Cérémonie de la signature de l'accord.
Grande marque automobile pour les Algériens, Peugeot ne pouvait pas rester indéfiniment en dehors d'un pays qui cherche à se doter d'une industrie automobile nationale.

Mieux vaut tard que jamais. L’implantation industrielle de PSA en Algérie a enfin été finalisée. Après Renault, Hyundai ou Volkswagen, PSA va produire à son tour, dès 2018, des véhicules en Algérie, dans le cadre d'une co-entreprise créée avec trois partenaires algériens.

Un investissement modeste de 50 millions d'euros pour PSA


Les premiers véhicules sortiront dès l'an prochain d'une nouvelle usine installée dans la banlieue d'Oran, à 400 km à l'ouest d'Alger.

D'ici à cinq ans, 75.000 véhicules Peugeot et Citroën devraient sortir annuellement des chaînes de montage.
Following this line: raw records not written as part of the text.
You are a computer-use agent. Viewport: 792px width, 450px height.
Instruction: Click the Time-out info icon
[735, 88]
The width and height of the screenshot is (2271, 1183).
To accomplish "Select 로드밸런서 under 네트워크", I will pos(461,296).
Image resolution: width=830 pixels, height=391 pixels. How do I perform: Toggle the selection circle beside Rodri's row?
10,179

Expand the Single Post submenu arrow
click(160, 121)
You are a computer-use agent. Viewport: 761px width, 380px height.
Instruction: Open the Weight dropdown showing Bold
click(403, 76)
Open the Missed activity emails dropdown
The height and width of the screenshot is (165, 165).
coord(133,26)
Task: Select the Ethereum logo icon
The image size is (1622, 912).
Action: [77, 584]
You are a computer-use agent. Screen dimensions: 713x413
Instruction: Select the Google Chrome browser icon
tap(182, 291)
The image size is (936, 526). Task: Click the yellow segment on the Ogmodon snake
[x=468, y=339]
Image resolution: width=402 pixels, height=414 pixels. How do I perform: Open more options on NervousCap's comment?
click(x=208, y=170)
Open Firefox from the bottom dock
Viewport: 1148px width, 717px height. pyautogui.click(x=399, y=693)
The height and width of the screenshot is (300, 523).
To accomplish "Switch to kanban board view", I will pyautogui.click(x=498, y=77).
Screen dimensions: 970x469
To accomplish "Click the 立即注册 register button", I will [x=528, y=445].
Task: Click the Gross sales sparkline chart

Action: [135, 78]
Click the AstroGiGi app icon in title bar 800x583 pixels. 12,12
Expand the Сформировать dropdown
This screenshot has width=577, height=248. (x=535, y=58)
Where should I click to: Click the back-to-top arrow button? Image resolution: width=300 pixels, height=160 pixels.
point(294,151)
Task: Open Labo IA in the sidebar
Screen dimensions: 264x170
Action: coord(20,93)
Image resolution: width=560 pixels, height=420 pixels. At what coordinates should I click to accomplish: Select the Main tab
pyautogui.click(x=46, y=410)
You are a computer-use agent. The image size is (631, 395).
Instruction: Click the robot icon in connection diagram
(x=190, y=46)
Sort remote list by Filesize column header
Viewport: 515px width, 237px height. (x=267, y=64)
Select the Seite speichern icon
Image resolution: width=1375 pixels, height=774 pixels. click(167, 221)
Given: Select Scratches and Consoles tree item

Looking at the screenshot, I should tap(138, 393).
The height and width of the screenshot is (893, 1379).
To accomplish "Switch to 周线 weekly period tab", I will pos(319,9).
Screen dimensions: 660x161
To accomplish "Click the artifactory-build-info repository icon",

Le site devrait permettre la création de 1.000 emplois directs.

Cette implantation représente un investissement total de l’ordre de 100 millions d’euros pour la co-entreprise, détenue à 49% par PSA. Les 51% restants sont répartis entre trois sociétés algériennes, conformément à la loi.

Pour PSA, les 50 millions d'euros que représentent cet investissement initial, semble un ticket d'entrée financièrement très modeste comparé aux 590 millions que son compatriote Renault devrait au final mettre sur la table pour des volumes, a priori, comparables.

Une étude comparative mériterait d'être approfondie.

Objet de deux ans de négociations, l'accord a été paraphé en présence des ministres des Affaires étrangères des deux pays, Abdelkader Messahel et Jean-Yves Le Drian, ainsi que du ministre algérien de l'Industrie, Youcef Yousfi, et du ministre français de l'Economie, Bruno Le Maire.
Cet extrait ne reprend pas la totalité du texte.